SÃO PAULO, SP (FOLHAPRESS) – A CEP (Comissão de Ética Pública) afirma não ter sido informada ou consultada pelo ex-presidente do Banco Central Roberto Campos Neto sobre o interesse do executivo de assumir funções no Nubank.
“O ex-presidente do Banco Central não consultou a Comissão de Ética Pública sobre trabalhar para o Nubank”, disse a CEP, vinculada à Presidência da República, em nota. “Depois de seis meses da saída do cargo, a pessoa está liberada e não depende mais de autorização da CEP para exercer atividade privada. Porém, jamais poderá usar ou divulgar informação privilegiada obtida em razão do exercício do cargo.”
A lei que determinou autonomia do Banco Central em 2021 proíbe, durante seis meses após a saída da presidência ou da direção da autarquia, atividade profissional (com ou sem vínculo empregatício) ou controle societário em instituições sob fiscalização do BC, como é o caso do Nubank.
Durante o período de veto à atuação profissional, a ex-autoridade recebe uma remuneração compensatória paga pelo Banco Central.
Procurados pela reportagem, os advogados de Campos Neto afirmam que “não há qualquer obrigação de pedido de permissão” à CEP para que o ex-presidente do Banco Central exerça qualquer atividade após o dia 1º de julho deste ano.
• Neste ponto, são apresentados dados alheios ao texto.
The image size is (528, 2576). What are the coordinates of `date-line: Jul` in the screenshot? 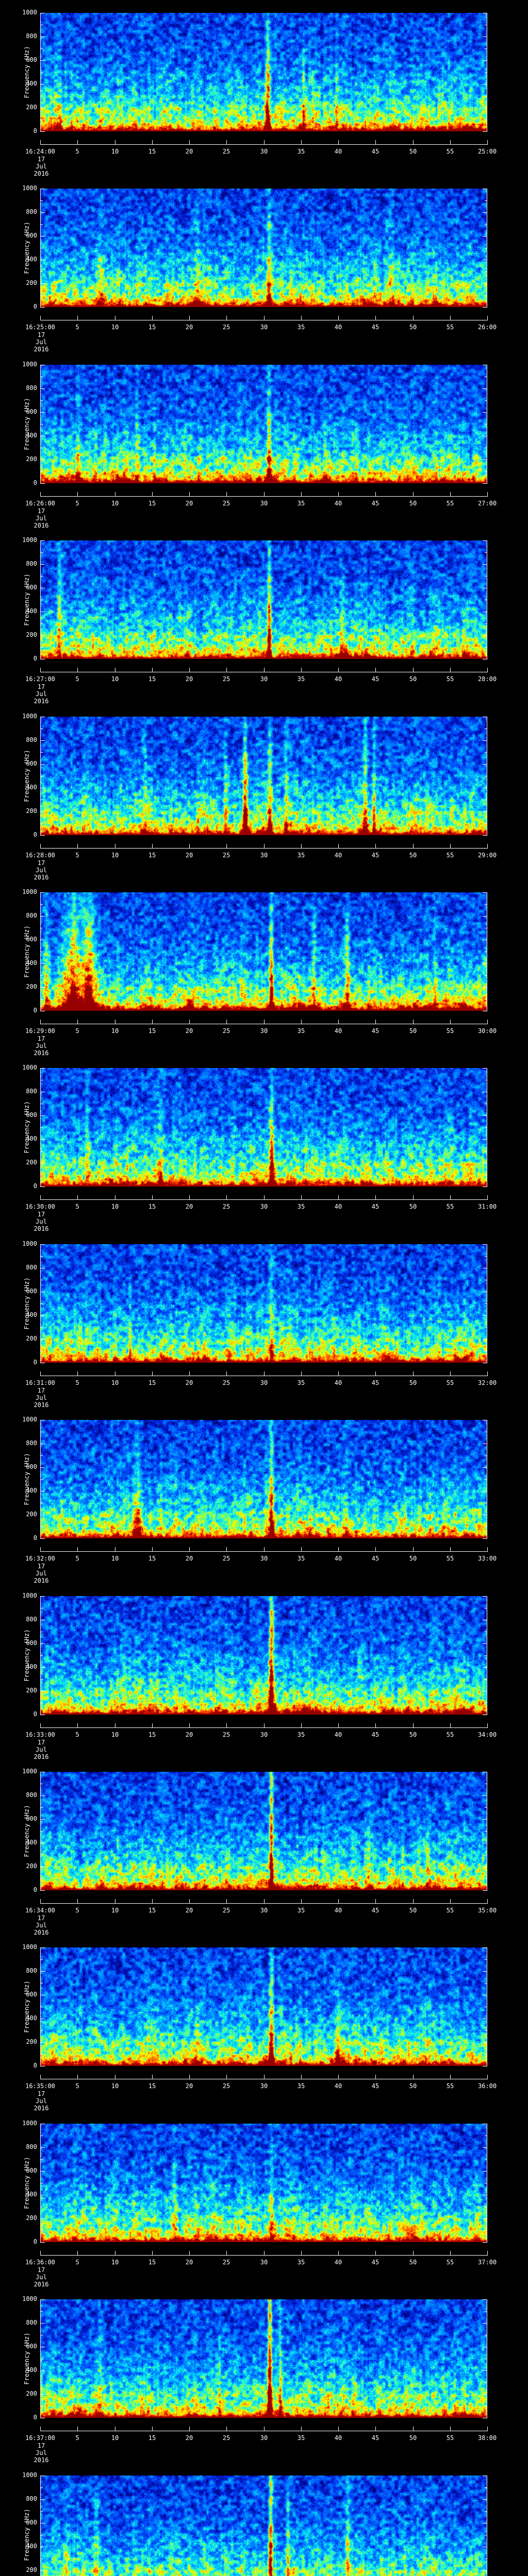 It's located at (42, 694).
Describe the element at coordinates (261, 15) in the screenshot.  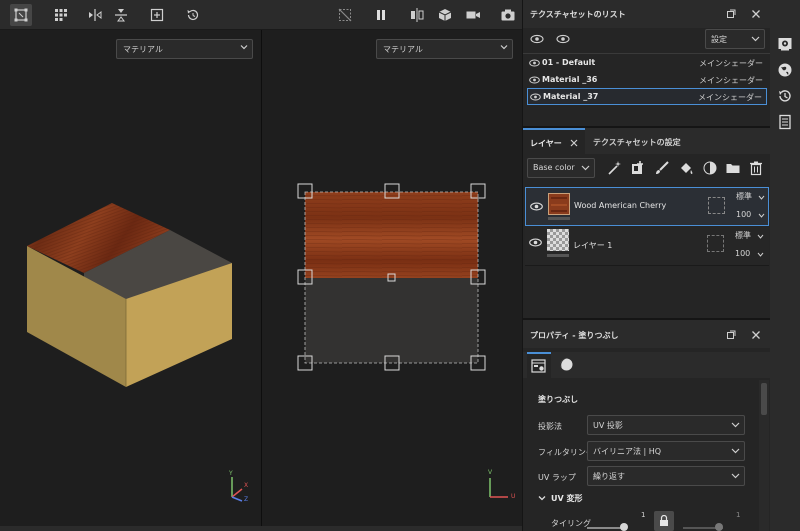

O período de quarentena se encerra em 30 de junho.
“Por respeito à administração pública, onde esteve por quase seis anos e lealdade à CEP, Roberto Campos Neto fez questão de comunicar à comissão que passaria a integrar o quadro de dirigentes do Nubank a partir do dia 1º de julho”, afirmam os advogado em comunicado.
O presidente da Comissão de Ética Pública, Manoel Caetano, entretanto, nega que o ex-presidente tenha avisado a entidade.
Segundo Gustavo Justino de Oliveira, professor de direito pública da USP, esta é a primeira vez que há um anúncio de um ex-presidente do Banco Central sobre um futuro trabalho para uma instituição financeira ainda durante a quarentena, embora seja recorrente que autoridades do BC entrem na iniciativa privada após o período de veto.
Ainda de acordo com Oliveira, a lei 12.813 de 2014 exige que os agentes públicos comuniquem por escrito à CEP mesmo a intenção de aceitar propostas de trabalho no setor privado. “Não o fazer pode ser considerado uma violação das normas éticas aplicáveis, os quais incorrem em improbidade administrativa”, afirma.
Funcionários do Nubank dizem, sob condição de anonimato, que não há um contrato assinado entre a fintech e o ex-presidente do BC, que ainda poderia mudar de ideia sobre o futuro profissional. O que houve, afirmam, foi uma comunicação sobre o convite a ele.
Campos Neto, afirmou comunicado do banco, deve assumir os cargos de vice-presidente do conselho da instituição financeira e de chefe global de políticas públicas. Esta função, em geral, visa ao exercício de influência sobre decisões governamentais.
Questionado, o Nubank não detalhou se desenvolverá uma governança para evitar que Campos Neto use informações privilegiadas obtidas durante o mandato no regulador do sistema financeiro nacional. Também não fez pronunciamentos além do que foi divulgado na terça-feira.
Cabe à CEP investigar, de ofício ou mediante denúncia, atitudes que violem o código de ética profissional ou a lei de conflito de interesses, que veda a divulgação de informação privilegiada em proveito de terceiros. No momento, não há um processo de apuração em curso.
A lei de conflito de interesses também proíbe que a ex-autoridade “aceite cargo de administrador ou conselheiro ou estabeleça vínculo profissional com pessoa física ou jurídica que desempenhe atividade relacionada à área de competência do cargo ou emprego ocupado”. O presidente da CEP esclarece que esse acordo deve ser formalizado para caracterizar violação.
De acordo com o comunicado do Nubank, o executivo atuará “apoiando a formulação de políticas e regulações modernas e competitivas no cenário internacional”.
Campos Neto atuou como presidente do Banco Central do Brasil de 2019 até o final de 2024. Antes, ele ocupou importantes cargos de liderança no setor financeiro por mais de duas décadas, em empresas como Santander, Claritas Investments e Bozano Simonsen.
Para a professora da Fundação Getúlio Vargas (FGV) Alketa Peci, trata-se de um possível caso de captura regulatória, onde indivíduos com poderes regulatórios no governo passam a trabalhar no setor privado. Cientistas políticos chamam essa tendência de “porta giratória”.
“A expertise que alguém com trajetória de regulamentação acumulada no setor público costuma ser um recurso bem valorizado pelo mercado em busca de oportunidades de negócios em áreas novas de atuação”, afirma Peci.